Thursday, 1 May 2014

... Crouch With Tigers, Hide With Dragons: Rajasthan R n' R

This morning saw a 3hr drive from Jaipur to the rural village of Tordi Sagar for an insight into the complexity of rural India. I began in earnest by getting a very ornate mehndi (henna) design of a peacock done on my right fingers, hand and forearm by a very talented local girl. The henna is applied, you then allow it to dry and fall off of its own accord. It certainly made going to the washroom interesting.

Whole, unbroken henna leaves will not stain the skin until the chemical molecules, lawsone, are released. Fresh henna leaves will stain the skin if they are smashed with a mildly acidic liquid (lemon juice or strong tea) though most henna for application is made from a dry powder mixed with liquid to create like a toothpaste. The molecules gradually migrate from the henna paste into the outer layer of the skin and bind to the proteins in it, creating a fast stain.

Henna stains are orange soon after application, but darken over the following three days to a reddish brown. Soles and palms have the thickest layer of skin and so take up the most lawsone, and take it to the greatest depth, so that hands and feet will have the darkest and most long-lasting stains. After about 7 days it will appear to fade, as the stained dead cells exfoliate.

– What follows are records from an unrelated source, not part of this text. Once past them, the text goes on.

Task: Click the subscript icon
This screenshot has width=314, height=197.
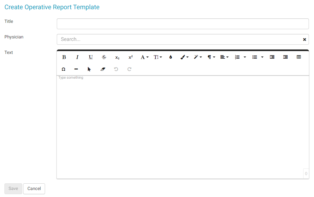Action: (x=117, y=57)
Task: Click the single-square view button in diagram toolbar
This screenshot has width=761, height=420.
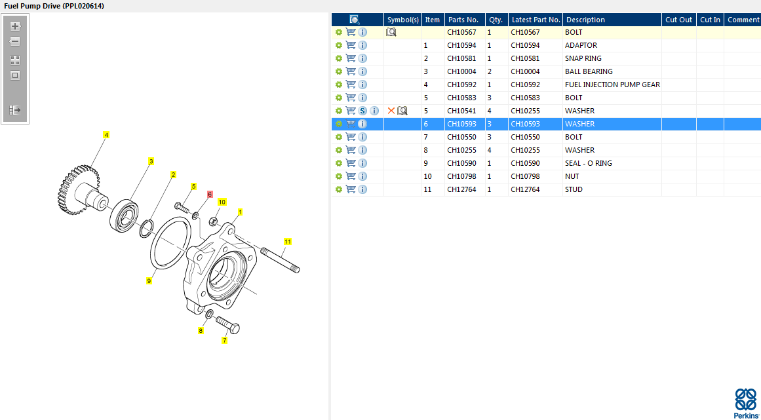Action: (x=15, y=75)
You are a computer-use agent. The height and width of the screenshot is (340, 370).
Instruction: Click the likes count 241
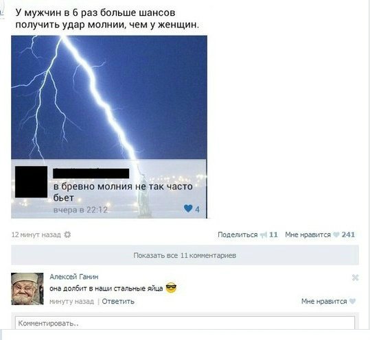pos(348,234)
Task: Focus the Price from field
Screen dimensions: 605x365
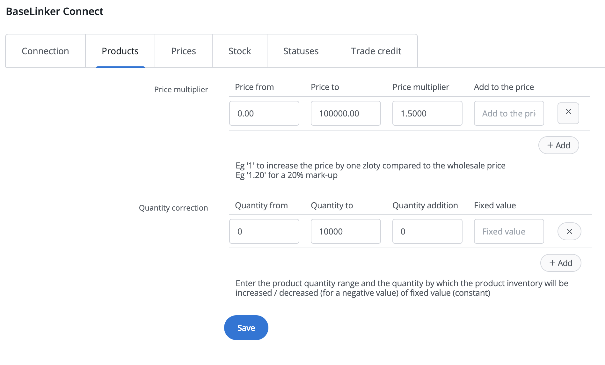Action: tap(264, 113)
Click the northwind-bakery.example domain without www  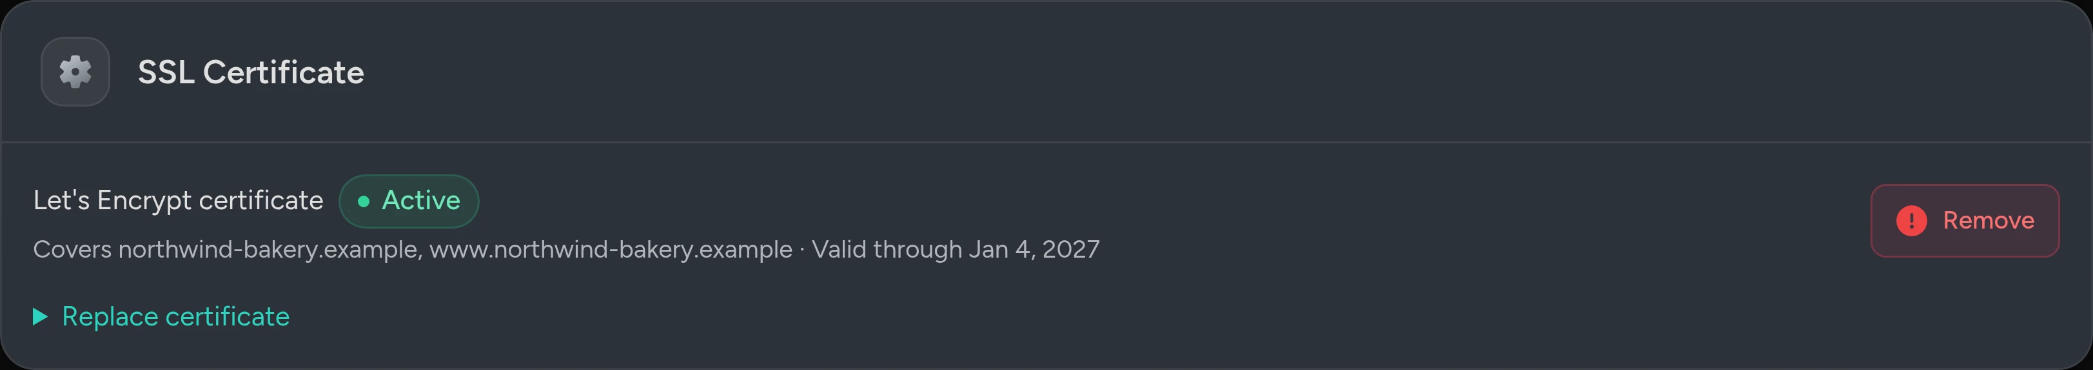coord(271,249)
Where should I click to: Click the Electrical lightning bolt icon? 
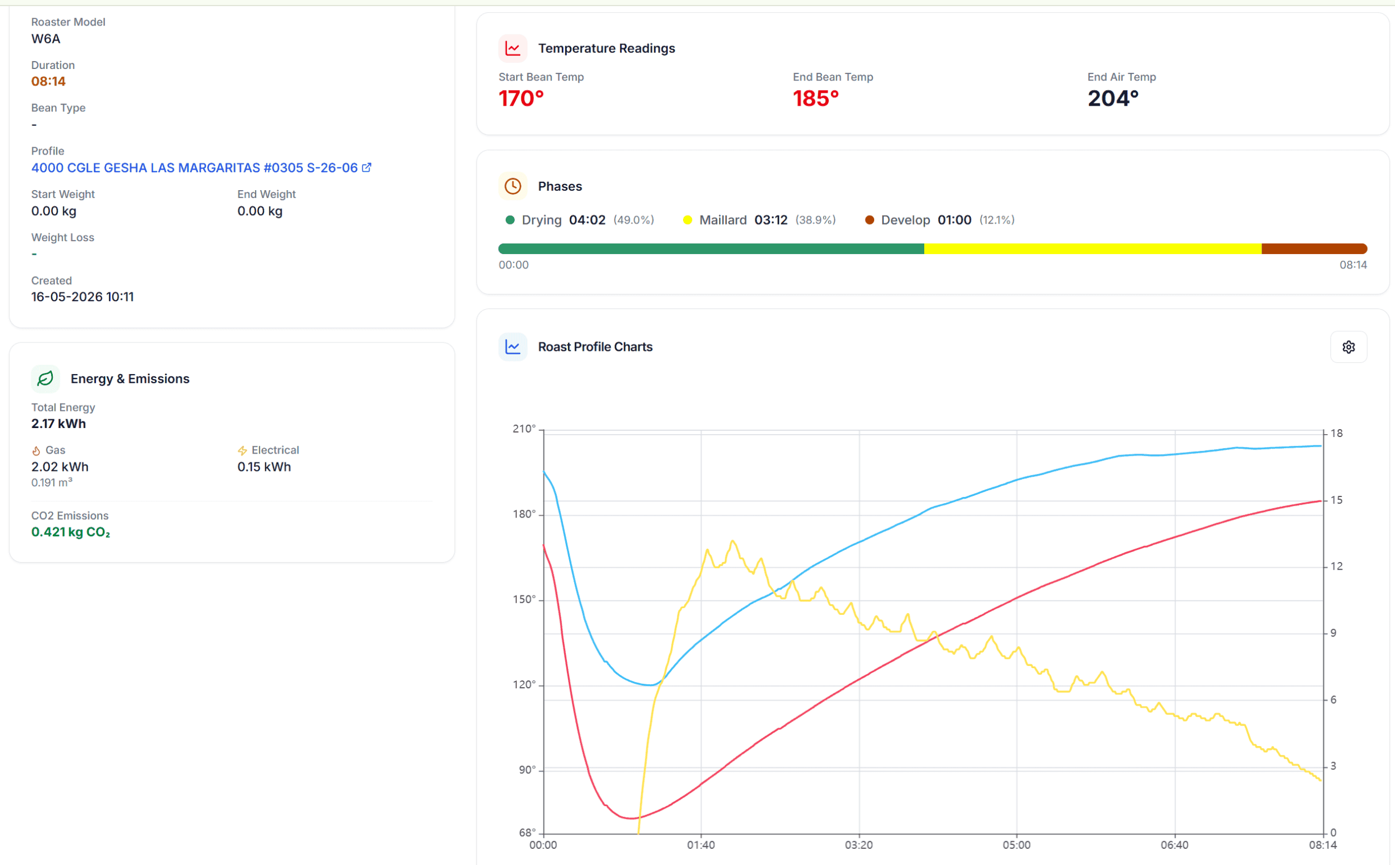242,451
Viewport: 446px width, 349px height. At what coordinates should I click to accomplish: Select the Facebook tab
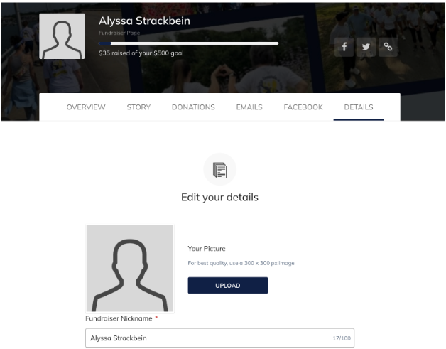click(303, 107)
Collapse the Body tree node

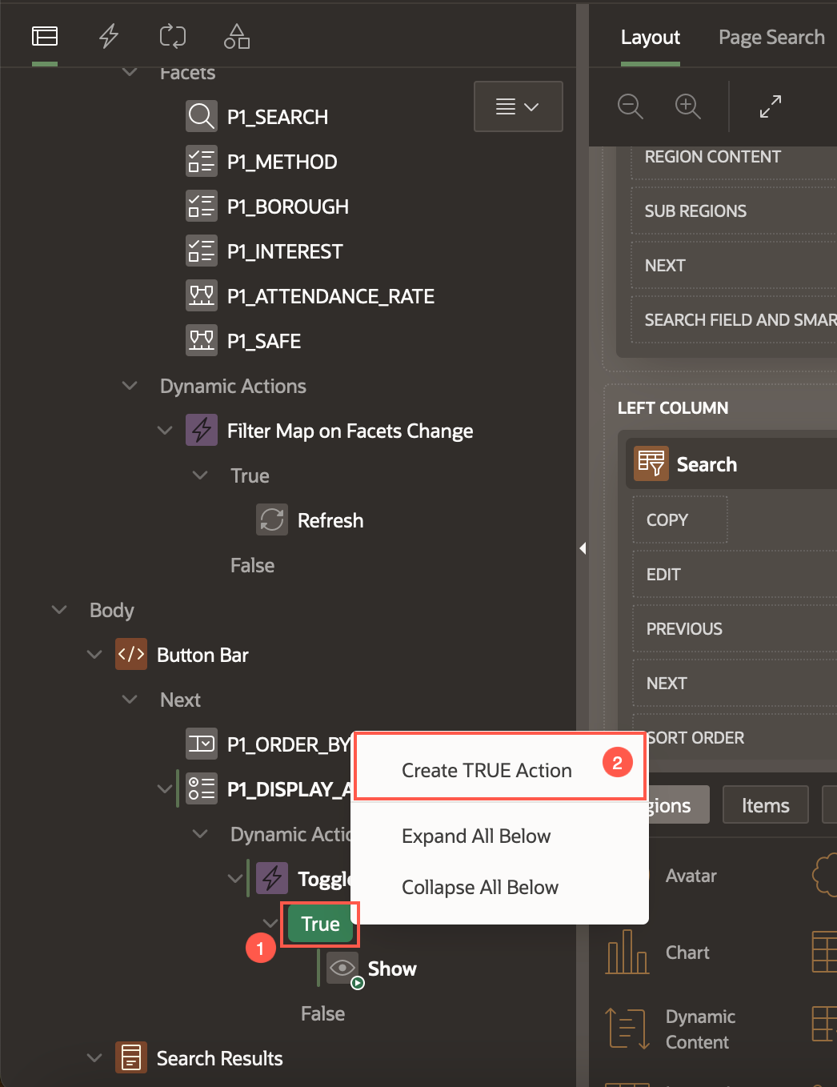pos(58,609)
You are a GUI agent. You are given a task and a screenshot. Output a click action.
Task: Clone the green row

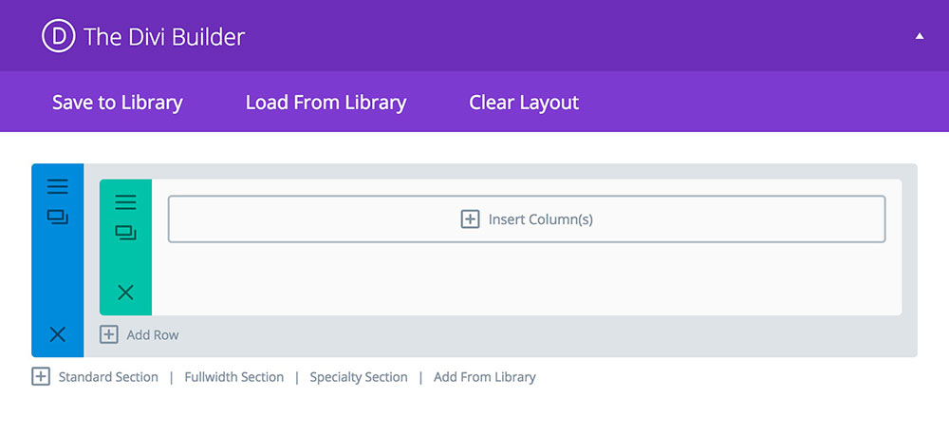tap(125, 232)
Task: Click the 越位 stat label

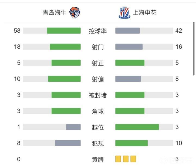Action: pos(98,127)
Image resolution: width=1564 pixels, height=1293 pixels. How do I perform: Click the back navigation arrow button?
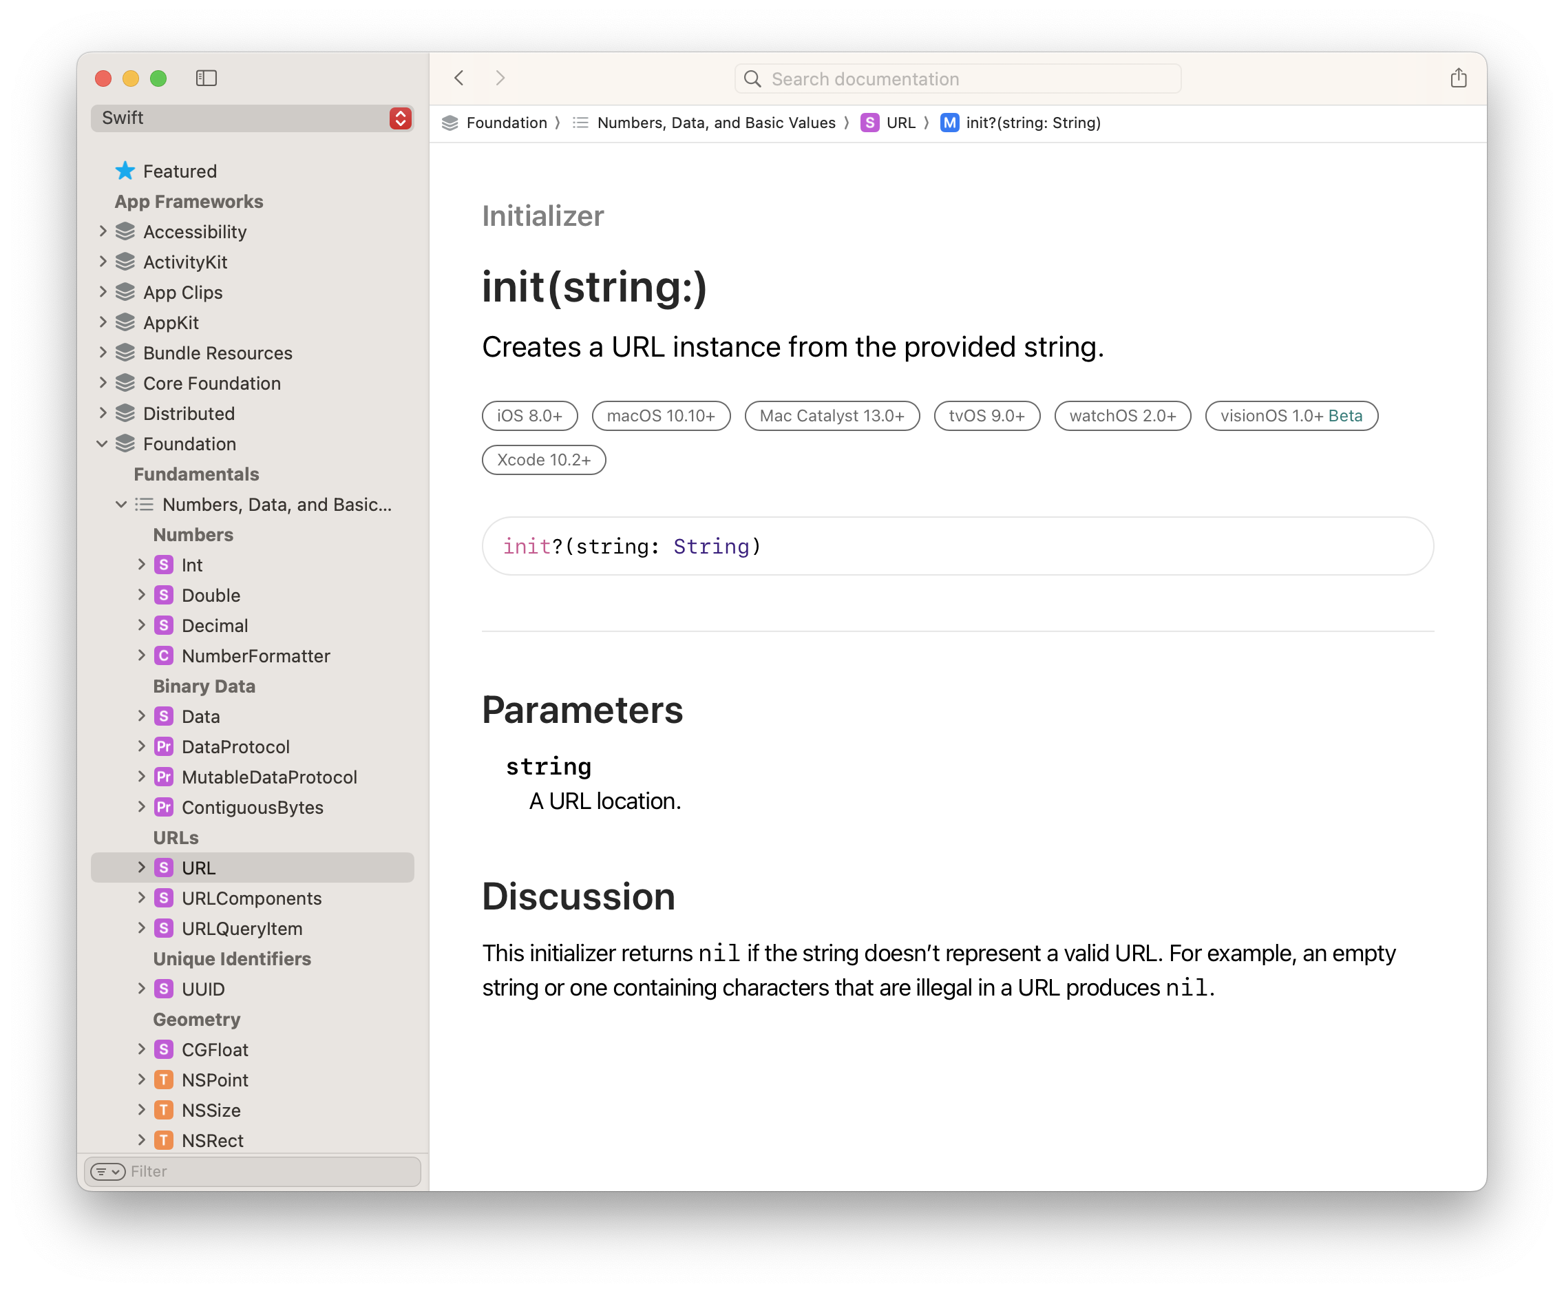coord(459,77)
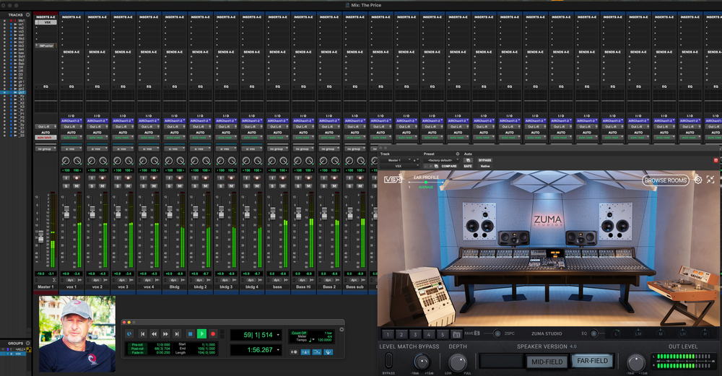The image size is (722, 376).
Task: Open VSX plugin settings gear
Action: pyautogui.click(x=698, y=180)
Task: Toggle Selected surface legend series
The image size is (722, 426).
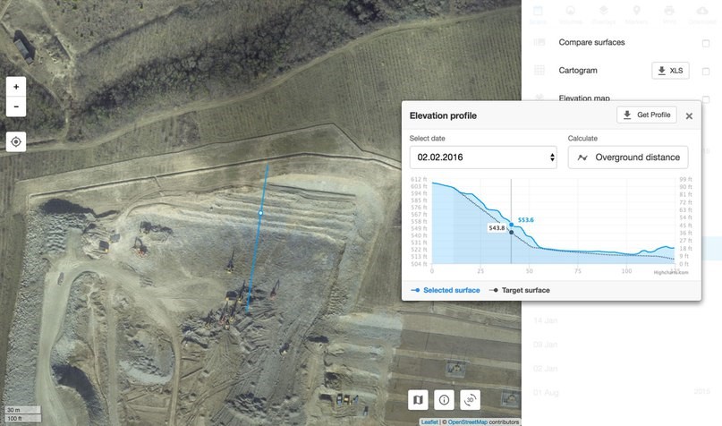Action: (x=445, y=290)

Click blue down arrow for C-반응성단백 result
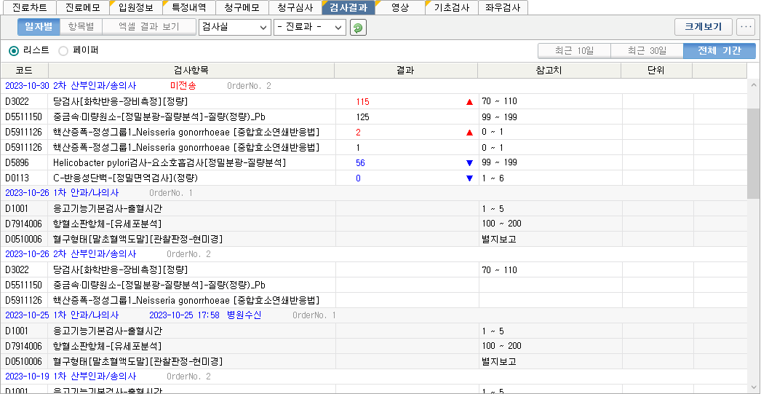pos(469,178)
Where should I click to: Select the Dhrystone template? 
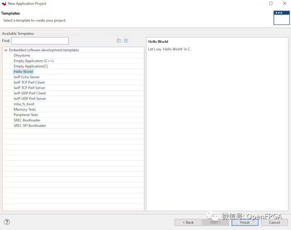(x=22, y=56)
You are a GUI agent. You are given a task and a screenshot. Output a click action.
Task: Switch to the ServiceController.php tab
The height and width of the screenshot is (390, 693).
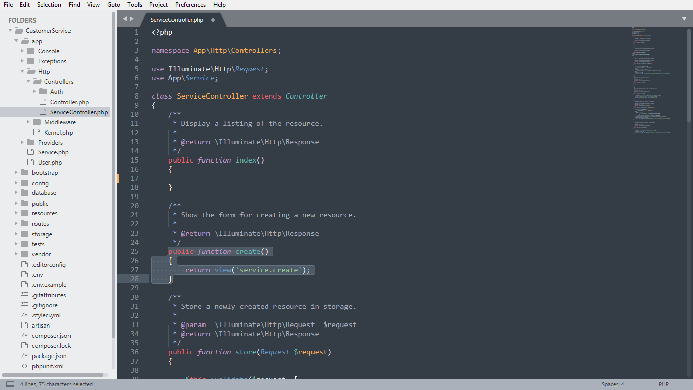click(x=177, y=20)
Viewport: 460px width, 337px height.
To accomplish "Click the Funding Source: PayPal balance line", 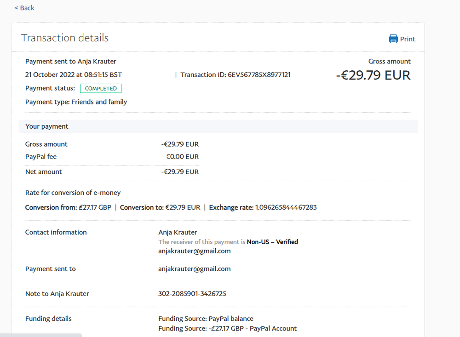I will pos(206,319).
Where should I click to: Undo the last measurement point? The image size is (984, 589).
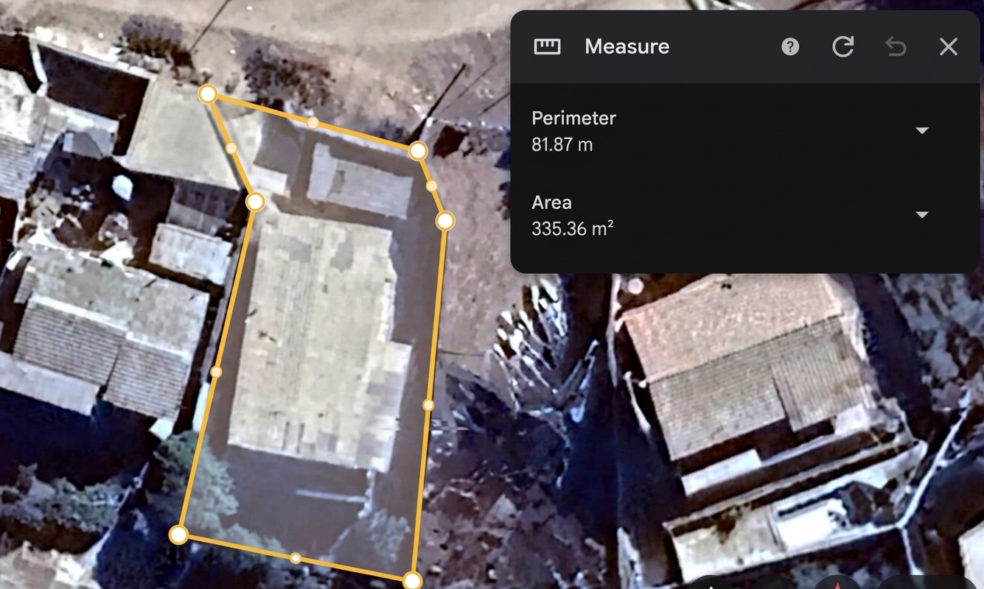(896, 47)
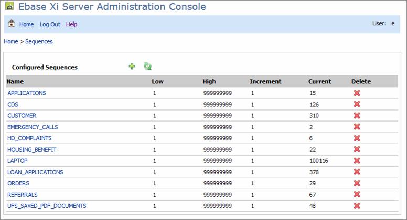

After a late lunch I took a walk through the village for a up close and personal insight into the markets, potters, ironsmiths, temples and farms. The people who live here are so humble, generous and kind. They live such simple lives with the biggest of smiles, and that's truly inspiring. They, especially the kids, loved posing for photos as long as you showed them afterwards (which they got an even bigger kick out of). "One photo! One photo!" was the cry.

Against the blandness of the scenery (think desert tones), the village was splashed with vibrant colours everywhere you turned. It was like being surrounded by giant butterflies. There's a lot of traditional dress here. Several of the women had huge hoops through their noses and wear very traditional saris and odhnis (headscarves). I also learnt that any men wearing white turbans were because they were the head of that household.

In the early evening a Jeep safari in the surrounding region enabled me to visit hamlets around the village of local tribals, ancient stepwells and, after quite the hike up a huge sand dune below an old fort, a stunning sunset complete with a cup of chai.

This was a perfect place for a pit stop.